## TASK DIRECTIONS
Would you restate the entries below word for word, leaving out the images?

## STUDY MATERIAL

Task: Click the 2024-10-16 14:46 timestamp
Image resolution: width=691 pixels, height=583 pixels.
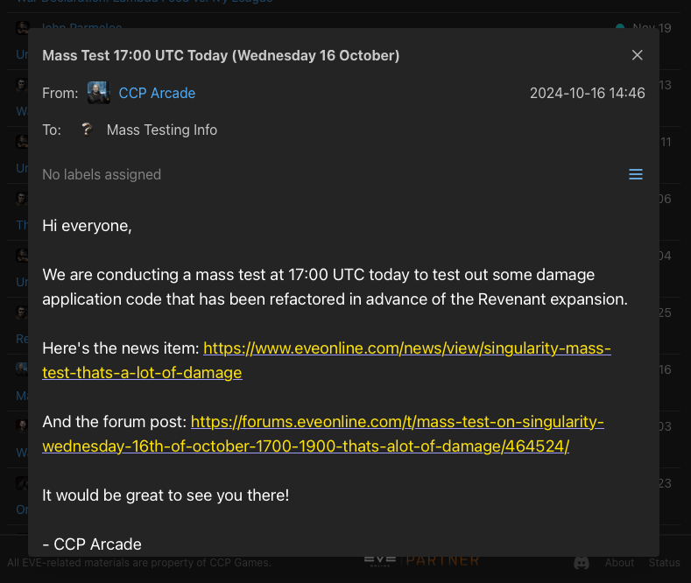Action: pyautogui.click(x=587, y=93)
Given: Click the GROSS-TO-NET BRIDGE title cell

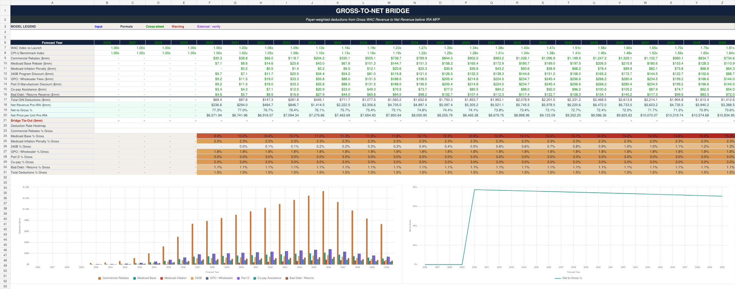Looking at the screenshot, I should [x=373, y=11].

## TASK SOLUTION
Task: Click the 2024-10-16 14:46 timestamp
Image resolution: width=691 pixels, height=583 pixels.
Action: pyautogui.click(x=587, y=93)
Given: Click the GROSS-TO-NET BRIDGE title cell

Looking at the screenshot, I should [x=373, y=11].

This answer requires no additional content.